WASHINGTON — Sen. Robert C. Byrd became history's longest-serving member of Congress on Wednesday, earning a formal salute from the Senate and President Barack Obama for his nearly 57 years of service.
"I've loved every precious minute of it," the frail West Virginia Democrat, who turns 92 on Friday, said during a day of floor tributes to him, and moments before the Senate passed a resolution marking the milestone.
Obama earlier in the day described the one-time segregationist as a touchstone for constitutional values and a role model to all lawmakers.
"Countless colleagues, myself included, have looked to him for advice, guidance and leadership over the years," Obama, who represented Illinois in the Senate, said in a statement. "He is one of the most steadfast defenders of the United States Constitution, and he never lets us forget the guiding values and principles that make our nation great."
As Tuesday became Wednesday, Byrd shattered the record for congressional service that had been set by Carl Hayden, D-Ariz., who served in the House and Senate from 1912 to 1969. Byrd began his career in Washington in 1952 with his election to the House, and his elevation six years later to the Senate.

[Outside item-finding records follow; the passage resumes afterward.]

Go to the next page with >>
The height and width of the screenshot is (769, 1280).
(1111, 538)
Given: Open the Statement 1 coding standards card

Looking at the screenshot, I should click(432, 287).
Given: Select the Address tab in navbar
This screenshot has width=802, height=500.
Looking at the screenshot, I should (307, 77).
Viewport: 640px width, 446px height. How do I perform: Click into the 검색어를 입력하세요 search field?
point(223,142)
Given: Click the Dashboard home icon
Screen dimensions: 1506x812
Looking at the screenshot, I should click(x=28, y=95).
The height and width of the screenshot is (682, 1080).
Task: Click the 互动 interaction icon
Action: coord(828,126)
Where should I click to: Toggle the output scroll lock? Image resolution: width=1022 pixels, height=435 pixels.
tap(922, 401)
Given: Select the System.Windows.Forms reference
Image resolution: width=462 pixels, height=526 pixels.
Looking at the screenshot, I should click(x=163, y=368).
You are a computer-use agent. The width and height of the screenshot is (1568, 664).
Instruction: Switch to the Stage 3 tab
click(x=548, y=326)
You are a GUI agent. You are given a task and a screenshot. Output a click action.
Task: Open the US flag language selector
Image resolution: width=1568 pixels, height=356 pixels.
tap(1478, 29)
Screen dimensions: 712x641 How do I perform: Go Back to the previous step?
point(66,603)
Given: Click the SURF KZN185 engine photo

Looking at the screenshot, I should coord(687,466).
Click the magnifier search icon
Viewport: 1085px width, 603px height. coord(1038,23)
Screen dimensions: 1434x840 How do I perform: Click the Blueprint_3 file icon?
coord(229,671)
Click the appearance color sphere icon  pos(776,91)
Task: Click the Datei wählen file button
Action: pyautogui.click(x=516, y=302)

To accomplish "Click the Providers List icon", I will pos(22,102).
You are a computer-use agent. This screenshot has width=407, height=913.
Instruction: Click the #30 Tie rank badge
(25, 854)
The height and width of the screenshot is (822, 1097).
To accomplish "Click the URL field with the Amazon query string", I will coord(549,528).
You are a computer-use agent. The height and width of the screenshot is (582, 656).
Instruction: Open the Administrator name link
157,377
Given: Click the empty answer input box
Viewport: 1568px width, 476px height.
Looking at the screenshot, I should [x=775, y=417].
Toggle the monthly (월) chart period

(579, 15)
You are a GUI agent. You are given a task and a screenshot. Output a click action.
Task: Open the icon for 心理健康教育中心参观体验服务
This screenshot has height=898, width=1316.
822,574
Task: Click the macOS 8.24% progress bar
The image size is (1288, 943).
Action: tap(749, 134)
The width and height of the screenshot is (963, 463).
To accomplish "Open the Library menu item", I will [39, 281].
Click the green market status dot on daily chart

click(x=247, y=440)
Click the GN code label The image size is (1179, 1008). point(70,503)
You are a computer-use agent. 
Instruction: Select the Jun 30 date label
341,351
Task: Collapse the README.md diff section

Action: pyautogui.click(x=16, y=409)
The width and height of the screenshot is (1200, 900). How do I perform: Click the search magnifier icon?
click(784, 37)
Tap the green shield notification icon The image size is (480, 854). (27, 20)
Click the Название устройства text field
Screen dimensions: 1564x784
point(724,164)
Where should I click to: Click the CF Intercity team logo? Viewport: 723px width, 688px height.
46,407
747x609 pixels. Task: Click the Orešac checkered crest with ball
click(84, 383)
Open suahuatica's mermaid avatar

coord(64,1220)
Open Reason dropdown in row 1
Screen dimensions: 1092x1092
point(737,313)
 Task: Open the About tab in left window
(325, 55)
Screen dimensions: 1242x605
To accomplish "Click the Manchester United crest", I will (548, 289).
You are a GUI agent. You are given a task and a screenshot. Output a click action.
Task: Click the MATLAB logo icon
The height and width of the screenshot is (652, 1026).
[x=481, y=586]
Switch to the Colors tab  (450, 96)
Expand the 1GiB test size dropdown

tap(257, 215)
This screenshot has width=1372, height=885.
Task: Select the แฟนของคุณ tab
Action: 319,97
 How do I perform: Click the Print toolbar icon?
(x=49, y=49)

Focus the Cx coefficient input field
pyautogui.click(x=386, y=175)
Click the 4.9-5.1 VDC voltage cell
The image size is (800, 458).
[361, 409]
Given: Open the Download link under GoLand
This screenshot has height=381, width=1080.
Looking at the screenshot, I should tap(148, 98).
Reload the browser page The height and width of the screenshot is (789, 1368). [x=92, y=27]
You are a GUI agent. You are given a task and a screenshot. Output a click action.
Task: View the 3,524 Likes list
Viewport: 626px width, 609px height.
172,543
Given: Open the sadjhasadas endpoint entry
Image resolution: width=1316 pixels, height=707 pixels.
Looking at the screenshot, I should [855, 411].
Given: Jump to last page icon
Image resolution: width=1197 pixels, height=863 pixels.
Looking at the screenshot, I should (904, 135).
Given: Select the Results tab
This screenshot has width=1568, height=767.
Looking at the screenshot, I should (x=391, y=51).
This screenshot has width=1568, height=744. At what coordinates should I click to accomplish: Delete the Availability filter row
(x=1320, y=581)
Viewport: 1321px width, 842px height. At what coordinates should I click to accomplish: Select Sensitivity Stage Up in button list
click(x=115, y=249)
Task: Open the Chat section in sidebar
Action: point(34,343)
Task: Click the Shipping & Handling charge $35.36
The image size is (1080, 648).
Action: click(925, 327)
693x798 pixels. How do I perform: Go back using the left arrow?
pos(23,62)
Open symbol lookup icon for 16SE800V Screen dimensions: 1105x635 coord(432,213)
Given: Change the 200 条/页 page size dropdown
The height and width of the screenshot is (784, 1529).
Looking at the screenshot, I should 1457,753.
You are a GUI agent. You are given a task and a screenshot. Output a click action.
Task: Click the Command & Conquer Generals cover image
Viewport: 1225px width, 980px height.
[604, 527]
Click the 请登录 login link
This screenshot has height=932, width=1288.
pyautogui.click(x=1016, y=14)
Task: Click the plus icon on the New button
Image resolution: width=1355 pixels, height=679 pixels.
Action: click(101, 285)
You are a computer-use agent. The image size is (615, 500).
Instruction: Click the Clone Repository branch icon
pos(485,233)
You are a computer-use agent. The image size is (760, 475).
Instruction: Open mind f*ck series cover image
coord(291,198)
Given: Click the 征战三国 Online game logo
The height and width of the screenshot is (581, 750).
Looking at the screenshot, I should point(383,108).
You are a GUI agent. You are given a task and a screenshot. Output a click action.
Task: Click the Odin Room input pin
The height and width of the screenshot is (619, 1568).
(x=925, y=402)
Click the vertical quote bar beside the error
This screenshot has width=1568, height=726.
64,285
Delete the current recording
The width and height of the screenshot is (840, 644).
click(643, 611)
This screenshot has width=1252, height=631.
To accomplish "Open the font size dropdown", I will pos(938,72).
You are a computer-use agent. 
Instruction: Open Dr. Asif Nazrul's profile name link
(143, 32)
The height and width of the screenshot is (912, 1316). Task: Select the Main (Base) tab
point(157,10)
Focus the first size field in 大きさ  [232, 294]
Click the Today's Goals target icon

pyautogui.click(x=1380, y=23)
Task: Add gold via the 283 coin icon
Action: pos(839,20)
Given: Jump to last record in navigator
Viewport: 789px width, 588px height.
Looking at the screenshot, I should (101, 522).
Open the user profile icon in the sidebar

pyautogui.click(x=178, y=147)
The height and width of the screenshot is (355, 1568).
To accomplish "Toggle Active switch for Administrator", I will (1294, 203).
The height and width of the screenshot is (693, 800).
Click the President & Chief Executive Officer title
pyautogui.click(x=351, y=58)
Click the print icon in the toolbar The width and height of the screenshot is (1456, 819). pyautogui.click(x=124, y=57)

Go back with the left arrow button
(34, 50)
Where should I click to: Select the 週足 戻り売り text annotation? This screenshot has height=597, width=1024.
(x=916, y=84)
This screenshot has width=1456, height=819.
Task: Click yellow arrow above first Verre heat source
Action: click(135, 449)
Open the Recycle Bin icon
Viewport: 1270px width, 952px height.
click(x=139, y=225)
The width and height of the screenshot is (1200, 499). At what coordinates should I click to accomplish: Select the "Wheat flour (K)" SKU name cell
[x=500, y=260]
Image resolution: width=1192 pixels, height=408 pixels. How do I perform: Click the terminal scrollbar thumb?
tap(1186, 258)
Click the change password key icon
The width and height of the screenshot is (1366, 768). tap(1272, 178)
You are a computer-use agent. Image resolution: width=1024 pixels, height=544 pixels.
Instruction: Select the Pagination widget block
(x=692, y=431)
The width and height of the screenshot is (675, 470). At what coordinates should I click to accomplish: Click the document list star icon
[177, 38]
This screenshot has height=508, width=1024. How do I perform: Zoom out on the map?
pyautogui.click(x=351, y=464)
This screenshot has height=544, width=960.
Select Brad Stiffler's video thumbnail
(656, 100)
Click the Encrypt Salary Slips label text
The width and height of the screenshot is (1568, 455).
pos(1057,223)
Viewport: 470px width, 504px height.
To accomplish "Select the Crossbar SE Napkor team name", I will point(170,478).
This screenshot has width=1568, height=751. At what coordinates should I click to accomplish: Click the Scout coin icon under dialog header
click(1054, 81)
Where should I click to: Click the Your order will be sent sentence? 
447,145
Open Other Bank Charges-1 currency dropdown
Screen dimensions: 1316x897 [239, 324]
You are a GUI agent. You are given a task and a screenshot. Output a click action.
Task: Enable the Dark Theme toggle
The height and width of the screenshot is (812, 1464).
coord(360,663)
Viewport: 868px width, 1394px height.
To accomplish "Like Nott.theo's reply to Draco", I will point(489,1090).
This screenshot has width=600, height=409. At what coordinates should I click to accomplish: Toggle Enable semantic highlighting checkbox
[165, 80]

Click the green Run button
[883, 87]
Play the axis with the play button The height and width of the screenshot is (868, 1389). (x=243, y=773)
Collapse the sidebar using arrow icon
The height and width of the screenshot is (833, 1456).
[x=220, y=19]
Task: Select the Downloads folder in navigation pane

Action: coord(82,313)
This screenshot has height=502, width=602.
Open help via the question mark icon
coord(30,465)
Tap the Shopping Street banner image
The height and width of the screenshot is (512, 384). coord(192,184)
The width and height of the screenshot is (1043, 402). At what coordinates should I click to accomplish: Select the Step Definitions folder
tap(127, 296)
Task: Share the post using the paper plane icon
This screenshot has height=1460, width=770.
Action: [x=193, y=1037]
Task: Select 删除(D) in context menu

"Because of those wonderful people in West Virginia, this foster son of an impoverished coal miner from the great hills of southern West Virginia has had the opportunity to walk with kings, to meet with prime ministers, and to debate with presidents," Byrd said.
He wept a few minutes later as he named his only regret - that his wife Erma, who died in 2006, was not there.
"But I know, yes I do," Byrd said tearfully, pointing a finger to the sky, "that she's smiling down from Heaven and reminding me not to get a big head."
Republicans were in their weekly health care meeting during Byrd's big moment, unaware that he was speaking or of the impending resolution vote, said a spokesman for Republican Leader Mitch McConnell of Kentucky.
Sen. Orrin Hatch of Utah was the first Republican to rush in as the three dozen Democrats assembled rose in a final standing ovation. McConnell, who had saluted Byrd's "astonishing" record of service in a floor speech earlier in the day, was next, followed by Republican Whip Jon Kyl of Arizona. All offered their congratulations and joined the line to shake Byrd's hand.
Byrd is accustomed to setting records.
Since June 12, 2006, Byrd has been the longest-serving senator and later that year he was elected to an unprecedented ninth term. His colleagues have elected him to more leadership positions than any senator in history. He has cast more than 18,000 votes and, despite fragile health that has kept him from the Senate floor during much of this year, has a nearly 98 percent attendance record over the course of his career.
Which, by Byrd's count, has spanned 20,774 days.
"I am willing to risk predicting that many of the records set by Sen. Robert Byrd will never be passed," said Senate Majority Leader Harry Reid, D-Nev., in the first of a series of floor tributes Wednesday.
Byrd has served long enough for him to rescind positions that he once trumpeted, such as his opposition to the 1964 Civil Rights Act. He has voiced regret about joining the Ku Klux Klan a lifetime ago. He lived long enough to see and cheer the nation's first black president and to watch his one-time rival and later dear friend, Sen. Edward Kennedy, D-Mass., succumb to brain cancer.
Byrd remains a champion of "earmarks" – pet project spending that critics also call "pork." He's helped bring home to West Virginia $326 million for 2008 alone, according to Citizens Against Government Waste.
Though he no longer chairs the Appropriations Committee, he does head up a subcommittee. In October, after a season of illness and absence, Byrd personally managed a $44.1 billion spending agreement on security measures against natural disaster, terrorist attacks and other threats.